* [YOUR TASK] Scan the records for the string "menu"; copy each line where it occurs.

* [RECORDED INFORMATION]

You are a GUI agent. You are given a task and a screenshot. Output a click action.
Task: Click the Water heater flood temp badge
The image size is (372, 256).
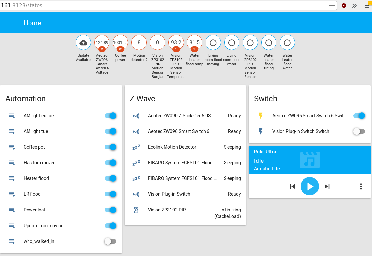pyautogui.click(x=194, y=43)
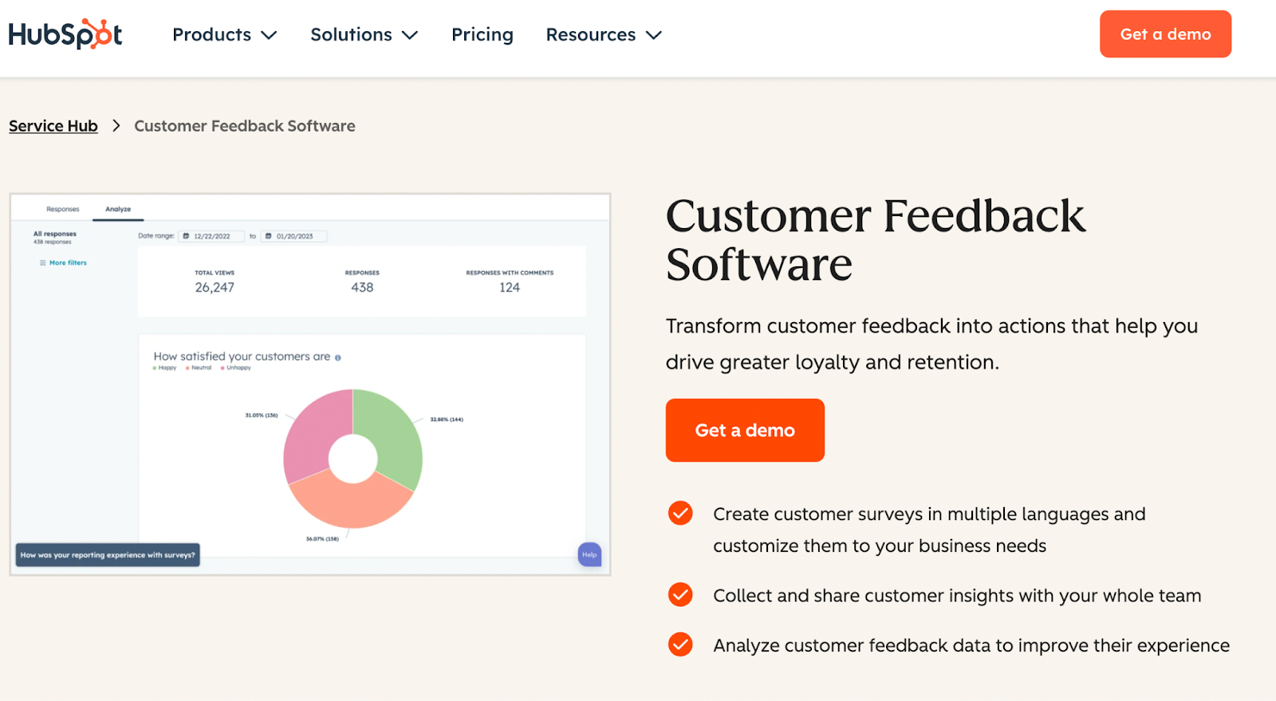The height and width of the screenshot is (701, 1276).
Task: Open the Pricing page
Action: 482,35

...

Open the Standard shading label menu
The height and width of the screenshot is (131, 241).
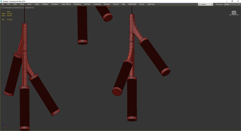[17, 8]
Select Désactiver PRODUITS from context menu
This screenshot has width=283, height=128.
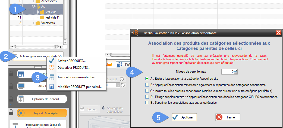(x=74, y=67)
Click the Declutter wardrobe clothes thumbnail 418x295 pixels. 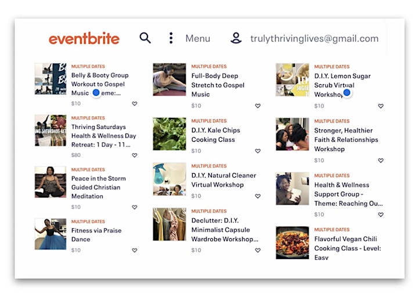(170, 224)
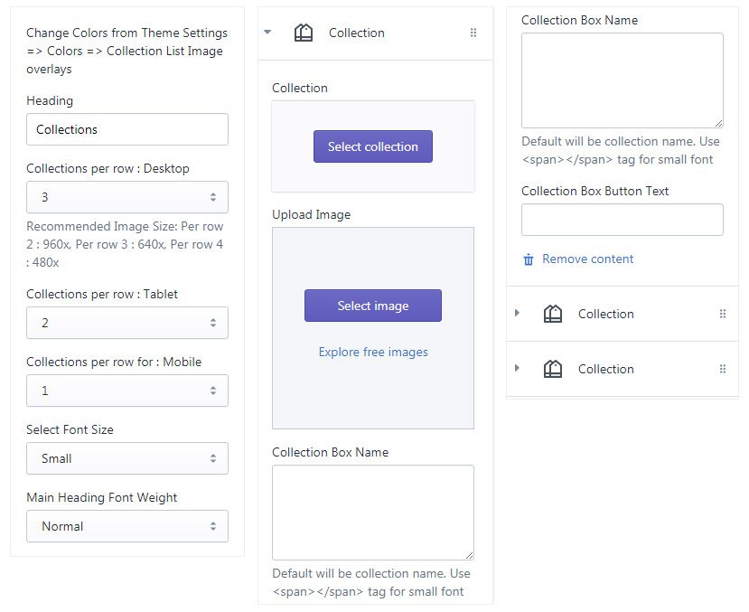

* [TASK SOLUTION]
Open the Standard shading label menu
Select Désactiver PRODUITS from context menu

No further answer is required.